Wednesday, February 12, 2014
Day 31, Learning 31: Additive Light
Yeah, now you think I'm messing with you: yesterday was subtractive light, now I'm saying there's something called additive light. What's more, they're totally unrelated concepts.
Subtractive light is a process/technique of shaping light by blocking light sources. You can do it by positioning your subject under the shade of a tree on a bright day (or the shadow of a lamp post/building/whatever). Or you do it on an overcast day by moving them under a tree or next to a building. On overcast days it reduces drab by making the light more directional from the front.
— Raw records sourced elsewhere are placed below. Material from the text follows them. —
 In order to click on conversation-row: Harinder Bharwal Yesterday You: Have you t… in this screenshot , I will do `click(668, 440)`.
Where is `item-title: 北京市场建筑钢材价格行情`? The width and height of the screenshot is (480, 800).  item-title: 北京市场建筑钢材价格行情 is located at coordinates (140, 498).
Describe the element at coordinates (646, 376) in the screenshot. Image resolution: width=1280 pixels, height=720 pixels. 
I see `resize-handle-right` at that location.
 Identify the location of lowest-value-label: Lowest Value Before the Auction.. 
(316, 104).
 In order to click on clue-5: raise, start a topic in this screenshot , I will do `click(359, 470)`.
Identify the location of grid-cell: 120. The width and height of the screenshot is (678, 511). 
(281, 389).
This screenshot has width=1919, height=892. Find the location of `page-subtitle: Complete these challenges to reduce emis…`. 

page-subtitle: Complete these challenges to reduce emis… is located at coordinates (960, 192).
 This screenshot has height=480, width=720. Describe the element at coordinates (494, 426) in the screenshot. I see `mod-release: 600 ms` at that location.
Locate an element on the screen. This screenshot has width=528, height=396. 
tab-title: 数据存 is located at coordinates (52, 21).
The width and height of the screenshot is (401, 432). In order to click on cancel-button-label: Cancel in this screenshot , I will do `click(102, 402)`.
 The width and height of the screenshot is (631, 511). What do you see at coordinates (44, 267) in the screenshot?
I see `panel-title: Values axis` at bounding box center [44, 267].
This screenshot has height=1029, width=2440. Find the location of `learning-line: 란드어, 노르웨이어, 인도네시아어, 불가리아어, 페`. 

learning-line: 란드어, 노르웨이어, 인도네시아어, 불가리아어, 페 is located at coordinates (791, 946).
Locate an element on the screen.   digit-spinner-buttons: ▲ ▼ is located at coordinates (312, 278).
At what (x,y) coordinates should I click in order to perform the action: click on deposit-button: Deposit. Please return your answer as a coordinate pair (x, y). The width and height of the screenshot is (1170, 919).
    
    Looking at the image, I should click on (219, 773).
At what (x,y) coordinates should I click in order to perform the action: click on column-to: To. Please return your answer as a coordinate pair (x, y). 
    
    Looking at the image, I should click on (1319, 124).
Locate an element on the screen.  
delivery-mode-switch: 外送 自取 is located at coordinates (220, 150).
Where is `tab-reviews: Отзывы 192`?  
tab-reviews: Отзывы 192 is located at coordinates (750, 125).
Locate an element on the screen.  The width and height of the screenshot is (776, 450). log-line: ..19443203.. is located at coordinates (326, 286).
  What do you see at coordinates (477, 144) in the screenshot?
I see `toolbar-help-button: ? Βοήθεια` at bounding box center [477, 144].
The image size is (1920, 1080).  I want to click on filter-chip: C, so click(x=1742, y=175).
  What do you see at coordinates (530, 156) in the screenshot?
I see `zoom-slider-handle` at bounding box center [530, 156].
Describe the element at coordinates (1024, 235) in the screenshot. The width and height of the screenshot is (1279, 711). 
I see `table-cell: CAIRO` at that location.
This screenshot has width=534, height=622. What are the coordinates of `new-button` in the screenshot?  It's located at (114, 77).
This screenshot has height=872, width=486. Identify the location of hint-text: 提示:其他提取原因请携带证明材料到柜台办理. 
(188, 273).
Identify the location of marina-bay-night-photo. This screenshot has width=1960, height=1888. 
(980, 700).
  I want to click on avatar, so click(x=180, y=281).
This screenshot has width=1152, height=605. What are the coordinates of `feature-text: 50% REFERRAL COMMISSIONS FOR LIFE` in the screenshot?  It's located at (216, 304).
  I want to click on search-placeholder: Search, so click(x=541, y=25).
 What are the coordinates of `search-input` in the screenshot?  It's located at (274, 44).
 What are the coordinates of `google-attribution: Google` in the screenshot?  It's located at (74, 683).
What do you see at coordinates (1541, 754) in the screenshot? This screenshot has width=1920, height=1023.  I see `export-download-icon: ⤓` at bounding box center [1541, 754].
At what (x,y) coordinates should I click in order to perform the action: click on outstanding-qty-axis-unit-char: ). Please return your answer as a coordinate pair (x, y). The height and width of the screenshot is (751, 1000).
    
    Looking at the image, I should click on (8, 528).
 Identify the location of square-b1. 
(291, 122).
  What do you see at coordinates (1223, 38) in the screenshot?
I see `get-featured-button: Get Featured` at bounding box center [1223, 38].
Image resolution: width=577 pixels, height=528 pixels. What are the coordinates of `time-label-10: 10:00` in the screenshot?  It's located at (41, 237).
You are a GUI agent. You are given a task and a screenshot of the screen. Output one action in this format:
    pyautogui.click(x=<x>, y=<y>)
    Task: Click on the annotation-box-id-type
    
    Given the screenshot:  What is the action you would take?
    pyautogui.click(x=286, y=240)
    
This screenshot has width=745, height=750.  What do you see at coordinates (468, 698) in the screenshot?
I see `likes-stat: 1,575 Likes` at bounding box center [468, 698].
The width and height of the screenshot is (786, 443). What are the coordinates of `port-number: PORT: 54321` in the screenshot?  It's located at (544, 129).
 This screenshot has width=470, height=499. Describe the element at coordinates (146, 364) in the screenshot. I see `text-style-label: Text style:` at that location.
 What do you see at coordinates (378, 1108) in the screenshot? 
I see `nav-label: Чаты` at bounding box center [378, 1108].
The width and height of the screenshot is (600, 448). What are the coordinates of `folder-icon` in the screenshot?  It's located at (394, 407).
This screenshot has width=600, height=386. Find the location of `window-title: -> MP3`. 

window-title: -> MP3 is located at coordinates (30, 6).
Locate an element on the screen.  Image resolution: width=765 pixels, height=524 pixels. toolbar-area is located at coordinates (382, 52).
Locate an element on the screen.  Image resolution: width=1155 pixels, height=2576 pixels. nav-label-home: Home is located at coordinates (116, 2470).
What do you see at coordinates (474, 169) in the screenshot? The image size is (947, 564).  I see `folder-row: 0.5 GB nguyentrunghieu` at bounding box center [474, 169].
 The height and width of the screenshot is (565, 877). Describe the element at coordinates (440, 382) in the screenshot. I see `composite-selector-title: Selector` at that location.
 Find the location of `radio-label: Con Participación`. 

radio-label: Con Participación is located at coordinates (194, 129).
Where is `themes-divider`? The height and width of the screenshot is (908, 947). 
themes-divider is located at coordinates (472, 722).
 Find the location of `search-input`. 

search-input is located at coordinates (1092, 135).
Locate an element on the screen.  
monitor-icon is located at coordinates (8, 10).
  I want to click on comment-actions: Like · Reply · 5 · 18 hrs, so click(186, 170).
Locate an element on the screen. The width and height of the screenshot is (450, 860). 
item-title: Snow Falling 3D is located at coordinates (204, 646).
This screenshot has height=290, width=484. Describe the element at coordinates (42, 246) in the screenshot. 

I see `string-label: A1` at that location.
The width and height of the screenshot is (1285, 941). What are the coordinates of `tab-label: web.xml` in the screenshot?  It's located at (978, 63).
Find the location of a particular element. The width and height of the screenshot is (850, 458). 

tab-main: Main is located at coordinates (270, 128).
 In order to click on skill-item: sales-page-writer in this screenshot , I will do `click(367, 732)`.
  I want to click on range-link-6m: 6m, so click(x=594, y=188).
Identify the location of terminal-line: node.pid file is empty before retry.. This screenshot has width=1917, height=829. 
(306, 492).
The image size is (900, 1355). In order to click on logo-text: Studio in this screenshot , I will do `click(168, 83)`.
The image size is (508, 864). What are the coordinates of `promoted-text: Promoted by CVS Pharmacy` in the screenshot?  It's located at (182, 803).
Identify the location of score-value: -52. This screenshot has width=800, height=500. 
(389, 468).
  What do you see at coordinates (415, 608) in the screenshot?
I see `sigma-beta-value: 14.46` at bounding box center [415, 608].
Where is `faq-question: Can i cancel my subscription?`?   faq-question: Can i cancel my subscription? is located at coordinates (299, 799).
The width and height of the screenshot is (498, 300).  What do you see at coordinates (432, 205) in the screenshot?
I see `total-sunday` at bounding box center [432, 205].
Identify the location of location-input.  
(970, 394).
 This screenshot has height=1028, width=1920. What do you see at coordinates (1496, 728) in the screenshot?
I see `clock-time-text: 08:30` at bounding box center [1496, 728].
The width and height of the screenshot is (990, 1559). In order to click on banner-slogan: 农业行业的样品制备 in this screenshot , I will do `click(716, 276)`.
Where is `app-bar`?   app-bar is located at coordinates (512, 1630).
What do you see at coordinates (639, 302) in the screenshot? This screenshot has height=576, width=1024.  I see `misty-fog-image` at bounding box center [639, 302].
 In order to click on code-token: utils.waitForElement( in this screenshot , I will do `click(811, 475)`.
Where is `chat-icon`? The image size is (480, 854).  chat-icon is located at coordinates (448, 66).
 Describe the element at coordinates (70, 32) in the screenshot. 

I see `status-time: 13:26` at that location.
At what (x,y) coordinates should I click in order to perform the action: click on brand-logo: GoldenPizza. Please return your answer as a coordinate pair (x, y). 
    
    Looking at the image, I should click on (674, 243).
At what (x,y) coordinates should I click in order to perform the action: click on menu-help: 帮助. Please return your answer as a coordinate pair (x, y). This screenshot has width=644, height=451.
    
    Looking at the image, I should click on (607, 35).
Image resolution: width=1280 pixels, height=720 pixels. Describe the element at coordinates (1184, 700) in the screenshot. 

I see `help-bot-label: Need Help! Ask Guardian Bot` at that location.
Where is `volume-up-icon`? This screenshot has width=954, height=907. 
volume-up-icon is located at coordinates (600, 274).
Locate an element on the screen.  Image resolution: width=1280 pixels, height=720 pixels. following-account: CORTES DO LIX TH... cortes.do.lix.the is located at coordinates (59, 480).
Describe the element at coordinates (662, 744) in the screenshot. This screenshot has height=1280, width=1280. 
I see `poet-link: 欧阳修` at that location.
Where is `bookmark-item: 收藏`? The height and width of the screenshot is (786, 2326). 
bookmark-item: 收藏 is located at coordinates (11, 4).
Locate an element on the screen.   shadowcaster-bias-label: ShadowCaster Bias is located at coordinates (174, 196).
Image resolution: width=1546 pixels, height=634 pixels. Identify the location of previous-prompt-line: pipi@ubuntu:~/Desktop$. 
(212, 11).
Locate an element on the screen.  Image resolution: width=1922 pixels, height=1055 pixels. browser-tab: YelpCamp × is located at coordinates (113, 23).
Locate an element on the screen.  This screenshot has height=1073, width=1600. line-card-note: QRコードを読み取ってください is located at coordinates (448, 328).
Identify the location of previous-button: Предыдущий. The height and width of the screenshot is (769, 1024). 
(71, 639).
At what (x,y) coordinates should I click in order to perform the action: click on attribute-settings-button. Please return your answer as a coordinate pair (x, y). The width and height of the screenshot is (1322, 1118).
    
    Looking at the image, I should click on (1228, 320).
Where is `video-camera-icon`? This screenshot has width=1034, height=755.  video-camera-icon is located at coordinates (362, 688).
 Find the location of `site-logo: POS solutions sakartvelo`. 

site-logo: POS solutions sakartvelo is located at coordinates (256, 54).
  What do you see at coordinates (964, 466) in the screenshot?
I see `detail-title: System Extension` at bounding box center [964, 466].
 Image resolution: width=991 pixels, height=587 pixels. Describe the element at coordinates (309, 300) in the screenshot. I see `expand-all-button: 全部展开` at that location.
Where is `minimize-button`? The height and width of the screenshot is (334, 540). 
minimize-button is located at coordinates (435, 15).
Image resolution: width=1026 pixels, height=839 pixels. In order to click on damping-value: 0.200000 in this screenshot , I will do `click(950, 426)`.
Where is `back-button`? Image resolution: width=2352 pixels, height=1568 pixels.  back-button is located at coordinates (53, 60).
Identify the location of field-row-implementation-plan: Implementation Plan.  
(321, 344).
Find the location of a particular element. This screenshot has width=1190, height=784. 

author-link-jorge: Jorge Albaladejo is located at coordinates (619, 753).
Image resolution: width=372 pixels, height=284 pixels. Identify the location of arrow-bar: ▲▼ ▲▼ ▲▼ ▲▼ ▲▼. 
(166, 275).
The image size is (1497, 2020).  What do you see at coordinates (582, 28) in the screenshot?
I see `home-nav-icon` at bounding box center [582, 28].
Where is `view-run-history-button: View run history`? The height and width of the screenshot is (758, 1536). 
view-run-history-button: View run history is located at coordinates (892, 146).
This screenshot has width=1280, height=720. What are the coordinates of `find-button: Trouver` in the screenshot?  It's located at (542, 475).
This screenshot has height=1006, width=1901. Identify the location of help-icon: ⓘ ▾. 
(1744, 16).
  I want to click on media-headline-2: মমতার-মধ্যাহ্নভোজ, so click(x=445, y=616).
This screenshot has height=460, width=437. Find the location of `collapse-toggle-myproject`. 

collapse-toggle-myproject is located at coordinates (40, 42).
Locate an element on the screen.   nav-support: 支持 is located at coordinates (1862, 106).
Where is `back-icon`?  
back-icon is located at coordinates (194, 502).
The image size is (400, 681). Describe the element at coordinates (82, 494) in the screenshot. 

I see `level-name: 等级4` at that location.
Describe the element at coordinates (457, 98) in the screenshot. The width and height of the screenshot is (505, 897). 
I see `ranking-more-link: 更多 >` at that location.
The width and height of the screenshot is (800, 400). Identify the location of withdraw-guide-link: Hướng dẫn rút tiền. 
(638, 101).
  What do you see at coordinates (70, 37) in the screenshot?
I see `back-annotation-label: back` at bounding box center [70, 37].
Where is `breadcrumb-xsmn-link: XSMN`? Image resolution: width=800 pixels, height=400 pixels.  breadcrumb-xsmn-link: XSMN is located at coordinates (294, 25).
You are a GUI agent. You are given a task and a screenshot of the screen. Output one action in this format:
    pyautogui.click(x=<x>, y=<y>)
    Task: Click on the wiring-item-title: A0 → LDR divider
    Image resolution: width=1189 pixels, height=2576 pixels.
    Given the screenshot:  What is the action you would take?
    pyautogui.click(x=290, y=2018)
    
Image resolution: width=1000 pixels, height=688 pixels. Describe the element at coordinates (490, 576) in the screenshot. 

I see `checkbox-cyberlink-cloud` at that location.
Additive light is for technical geeks.
We should start with the question: if you're using a key and fill light, is the fill adding to the amount of light produced by the key (since they overlap)? And if so, by how much?
The answer is yes. Light molecules add up. The answer to "how much" is that all math: if your fill is 1 stop under your key, it will add 1/2 a stop to the key light where they overlap. A 2 stop difference between light sources adds 1/4 of a stop to the key, and so forth. Why the hell would you want to know this? Well, if you are using a light meter (and I recommend you do in certain situations), then you should know that your key light measurement isn't precise until you add in your fill. It's an important consideration in studio.
So, if your key light is at f/8 and your fill is f/5.6, then your aperture should be set to f/9 for the correct exposure (f/9.5 actually, but lenses don't do that). The difference between f/8 and f/5.6 is one stop, so the brightest part of the image will be f/9.5 according to additive light theory. If you're working with a 2 stop ratio, then the correct aperture is still f/9 (f/8.75, technically). Which tells us that as you increase the ratio between your key and fill, the amount you need to compensate for becomes negligible.